Description of the task: Look below for the line containing "The height and width of the screenshot is (827, 990)."; from there through the line containing "Click the LSN text 1024x768 pixels. 112,422", both lines included, please set down each line exactly and nothing else.

Recorded data:
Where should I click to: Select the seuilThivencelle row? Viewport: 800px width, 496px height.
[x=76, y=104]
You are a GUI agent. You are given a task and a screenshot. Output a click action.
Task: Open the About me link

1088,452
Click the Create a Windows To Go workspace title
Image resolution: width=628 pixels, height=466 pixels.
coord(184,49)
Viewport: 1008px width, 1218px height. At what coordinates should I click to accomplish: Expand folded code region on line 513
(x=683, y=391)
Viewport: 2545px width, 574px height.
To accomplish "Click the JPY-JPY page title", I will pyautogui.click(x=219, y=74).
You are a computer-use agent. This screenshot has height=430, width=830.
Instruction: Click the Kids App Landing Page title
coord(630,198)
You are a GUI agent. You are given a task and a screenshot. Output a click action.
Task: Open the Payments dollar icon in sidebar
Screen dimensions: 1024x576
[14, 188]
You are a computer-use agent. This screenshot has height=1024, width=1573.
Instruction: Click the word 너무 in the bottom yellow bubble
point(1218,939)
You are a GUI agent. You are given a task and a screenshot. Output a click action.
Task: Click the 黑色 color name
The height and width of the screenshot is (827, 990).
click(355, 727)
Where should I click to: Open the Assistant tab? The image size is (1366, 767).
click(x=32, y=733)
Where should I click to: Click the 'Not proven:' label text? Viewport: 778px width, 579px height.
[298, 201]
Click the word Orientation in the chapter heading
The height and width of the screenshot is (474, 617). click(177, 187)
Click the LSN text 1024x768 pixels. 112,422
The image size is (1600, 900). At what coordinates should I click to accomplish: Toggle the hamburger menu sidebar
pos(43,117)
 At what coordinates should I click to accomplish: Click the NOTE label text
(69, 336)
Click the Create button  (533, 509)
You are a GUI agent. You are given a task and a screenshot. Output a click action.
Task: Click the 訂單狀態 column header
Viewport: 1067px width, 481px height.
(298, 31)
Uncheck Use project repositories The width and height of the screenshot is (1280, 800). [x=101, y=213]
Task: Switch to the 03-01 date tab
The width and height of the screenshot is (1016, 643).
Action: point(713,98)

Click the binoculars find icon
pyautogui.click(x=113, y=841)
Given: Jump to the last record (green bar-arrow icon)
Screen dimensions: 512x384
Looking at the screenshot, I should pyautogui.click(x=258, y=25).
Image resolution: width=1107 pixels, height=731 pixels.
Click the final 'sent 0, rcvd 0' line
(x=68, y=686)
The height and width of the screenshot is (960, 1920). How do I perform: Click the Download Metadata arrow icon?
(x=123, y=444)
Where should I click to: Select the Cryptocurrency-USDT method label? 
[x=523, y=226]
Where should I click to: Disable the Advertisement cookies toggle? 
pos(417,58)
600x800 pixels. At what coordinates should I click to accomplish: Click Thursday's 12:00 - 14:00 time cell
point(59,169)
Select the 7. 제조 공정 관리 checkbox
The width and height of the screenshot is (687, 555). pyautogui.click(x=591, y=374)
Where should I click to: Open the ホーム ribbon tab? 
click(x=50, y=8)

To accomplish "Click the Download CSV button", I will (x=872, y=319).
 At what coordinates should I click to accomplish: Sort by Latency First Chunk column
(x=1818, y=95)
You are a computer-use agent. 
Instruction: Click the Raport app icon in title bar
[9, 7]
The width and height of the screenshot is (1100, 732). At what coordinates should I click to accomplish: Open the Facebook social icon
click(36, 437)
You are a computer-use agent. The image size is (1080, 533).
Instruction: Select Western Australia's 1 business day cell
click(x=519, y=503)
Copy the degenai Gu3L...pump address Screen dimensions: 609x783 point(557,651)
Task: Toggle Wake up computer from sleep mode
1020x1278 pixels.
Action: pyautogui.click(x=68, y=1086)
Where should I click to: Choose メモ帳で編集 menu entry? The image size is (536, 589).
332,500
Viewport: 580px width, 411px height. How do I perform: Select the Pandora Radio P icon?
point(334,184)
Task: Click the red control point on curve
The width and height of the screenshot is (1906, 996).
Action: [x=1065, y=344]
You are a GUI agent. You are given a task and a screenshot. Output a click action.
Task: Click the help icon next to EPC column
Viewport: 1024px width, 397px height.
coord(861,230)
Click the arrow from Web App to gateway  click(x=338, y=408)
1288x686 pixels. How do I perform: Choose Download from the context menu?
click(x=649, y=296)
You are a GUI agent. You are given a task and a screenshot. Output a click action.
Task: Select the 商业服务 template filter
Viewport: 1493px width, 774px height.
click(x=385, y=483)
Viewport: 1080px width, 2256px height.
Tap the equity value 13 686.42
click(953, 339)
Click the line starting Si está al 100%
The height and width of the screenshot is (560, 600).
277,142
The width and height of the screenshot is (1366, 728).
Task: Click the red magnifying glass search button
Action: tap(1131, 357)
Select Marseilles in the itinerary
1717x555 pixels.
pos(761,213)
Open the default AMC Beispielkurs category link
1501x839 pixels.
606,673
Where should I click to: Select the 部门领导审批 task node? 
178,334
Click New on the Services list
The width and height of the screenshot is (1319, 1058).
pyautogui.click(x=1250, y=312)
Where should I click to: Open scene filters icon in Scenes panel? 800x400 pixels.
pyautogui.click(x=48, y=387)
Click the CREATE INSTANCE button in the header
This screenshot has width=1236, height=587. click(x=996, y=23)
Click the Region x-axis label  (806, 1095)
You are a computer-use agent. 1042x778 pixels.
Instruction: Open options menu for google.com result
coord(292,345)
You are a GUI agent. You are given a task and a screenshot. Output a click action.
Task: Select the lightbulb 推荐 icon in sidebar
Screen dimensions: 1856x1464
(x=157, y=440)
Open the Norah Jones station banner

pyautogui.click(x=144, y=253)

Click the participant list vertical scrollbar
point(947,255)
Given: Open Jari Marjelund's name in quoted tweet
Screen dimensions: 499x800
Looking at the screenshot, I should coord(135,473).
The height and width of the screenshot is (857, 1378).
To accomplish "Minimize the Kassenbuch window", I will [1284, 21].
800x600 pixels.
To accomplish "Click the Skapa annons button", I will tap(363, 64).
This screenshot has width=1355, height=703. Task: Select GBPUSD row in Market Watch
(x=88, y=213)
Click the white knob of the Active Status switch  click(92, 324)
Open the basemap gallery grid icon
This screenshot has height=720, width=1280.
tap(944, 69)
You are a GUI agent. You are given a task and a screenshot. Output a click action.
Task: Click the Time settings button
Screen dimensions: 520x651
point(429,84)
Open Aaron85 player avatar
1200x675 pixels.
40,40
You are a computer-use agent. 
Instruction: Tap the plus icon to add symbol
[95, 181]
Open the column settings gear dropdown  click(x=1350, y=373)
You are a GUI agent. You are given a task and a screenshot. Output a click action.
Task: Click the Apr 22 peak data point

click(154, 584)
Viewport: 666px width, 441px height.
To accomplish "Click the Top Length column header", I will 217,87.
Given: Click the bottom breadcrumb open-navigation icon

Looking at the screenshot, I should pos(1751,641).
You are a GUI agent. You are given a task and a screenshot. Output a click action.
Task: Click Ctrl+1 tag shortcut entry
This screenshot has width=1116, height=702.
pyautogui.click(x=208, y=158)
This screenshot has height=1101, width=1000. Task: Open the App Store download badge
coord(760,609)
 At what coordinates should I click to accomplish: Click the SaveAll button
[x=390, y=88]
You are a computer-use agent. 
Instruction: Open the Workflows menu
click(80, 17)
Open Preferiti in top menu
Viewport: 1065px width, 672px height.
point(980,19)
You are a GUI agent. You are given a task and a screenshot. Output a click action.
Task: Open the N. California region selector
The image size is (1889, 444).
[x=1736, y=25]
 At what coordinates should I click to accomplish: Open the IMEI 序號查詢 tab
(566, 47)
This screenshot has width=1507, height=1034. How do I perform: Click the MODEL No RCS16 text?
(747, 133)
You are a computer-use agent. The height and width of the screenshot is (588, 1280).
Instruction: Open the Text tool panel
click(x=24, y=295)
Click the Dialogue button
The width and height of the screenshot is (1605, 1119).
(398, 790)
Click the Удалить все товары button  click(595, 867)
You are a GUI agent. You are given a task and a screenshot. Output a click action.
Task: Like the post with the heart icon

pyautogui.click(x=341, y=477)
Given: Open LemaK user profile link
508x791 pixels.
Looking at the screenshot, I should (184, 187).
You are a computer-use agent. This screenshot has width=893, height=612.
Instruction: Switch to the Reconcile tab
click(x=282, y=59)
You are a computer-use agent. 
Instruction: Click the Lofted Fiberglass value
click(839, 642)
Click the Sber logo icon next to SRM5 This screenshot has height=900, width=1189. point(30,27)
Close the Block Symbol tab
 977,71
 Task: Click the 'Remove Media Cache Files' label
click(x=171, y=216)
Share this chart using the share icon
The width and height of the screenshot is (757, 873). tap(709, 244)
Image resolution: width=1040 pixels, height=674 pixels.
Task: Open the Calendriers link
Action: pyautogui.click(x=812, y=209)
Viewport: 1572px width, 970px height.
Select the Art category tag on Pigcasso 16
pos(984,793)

Solution for this task:
The height and width of the screenshot is (827, 990).
click(355, 727)
Where should I click to: Open the Assistant tab? The image size is (1366, 767).
click(x=32, y=733)
Where should I click to: Click the 'Not proven:' label text? Viewport: 778px width, 579px height.
[298, 201]
Click the word Orientation in the chapter heading
The height and width of the screenshot is (474, 617). click(177, 187)
Click the LSN text 1024x768 pixels. 112,422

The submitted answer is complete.